__SUPPLIED ENTRIES__.
— begin —

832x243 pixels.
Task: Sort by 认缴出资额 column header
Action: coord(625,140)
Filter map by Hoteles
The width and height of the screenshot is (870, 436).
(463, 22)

— end —
— begin —

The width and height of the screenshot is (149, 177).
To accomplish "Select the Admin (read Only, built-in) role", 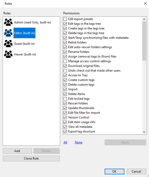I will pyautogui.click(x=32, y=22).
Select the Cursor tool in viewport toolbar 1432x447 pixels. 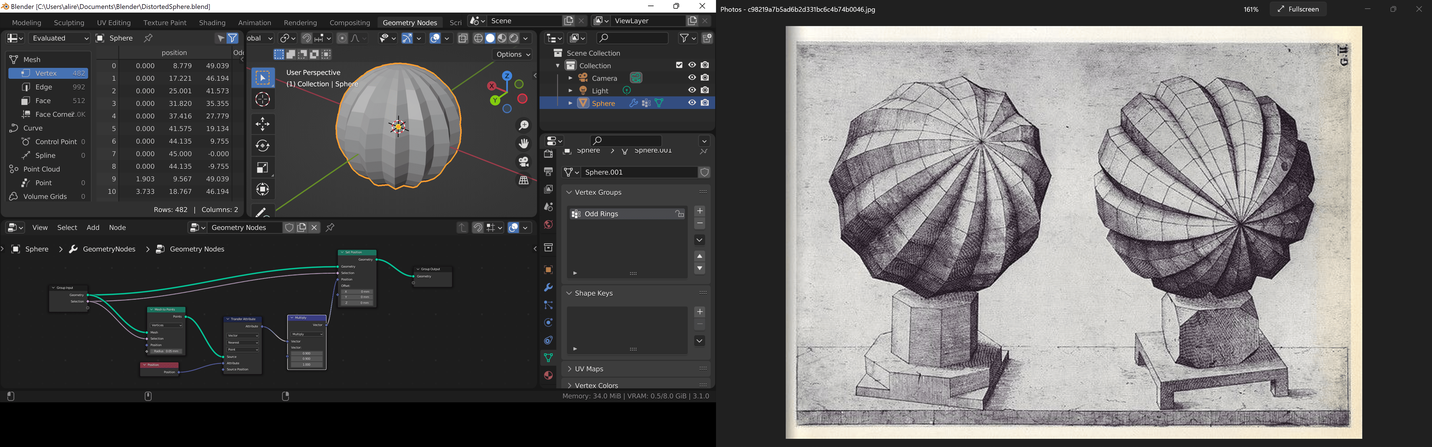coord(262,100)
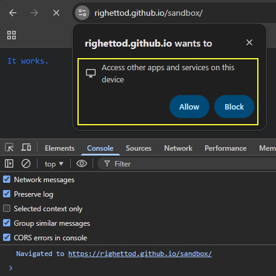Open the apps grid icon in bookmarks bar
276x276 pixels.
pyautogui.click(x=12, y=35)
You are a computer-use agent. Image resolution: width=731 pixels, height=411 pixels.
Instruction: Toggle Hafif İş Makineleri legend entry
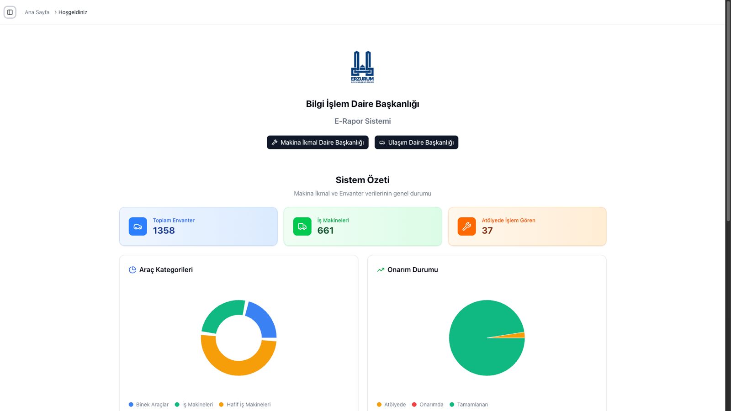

— end —
— begin —

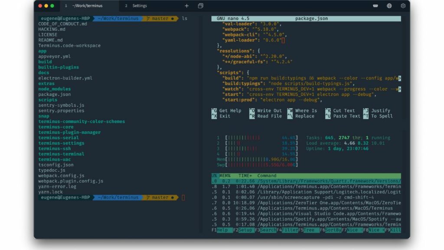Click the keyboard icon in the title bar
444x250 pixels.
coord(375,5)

— end —

__SET PROBLEM__.
List the lines as numbered items, skipping any blank lines, beginning with the line that contains "You are a computer-use" and ending with the line that contains "Instruction: Toggle Hafif".

__ANSWER TO THE TASK__.
1. You are a computer-use agent. Image resolution: width=731 pixels, height=411 pixels.
2. Instruction: Toggle Hafif İş Makineleri legend entry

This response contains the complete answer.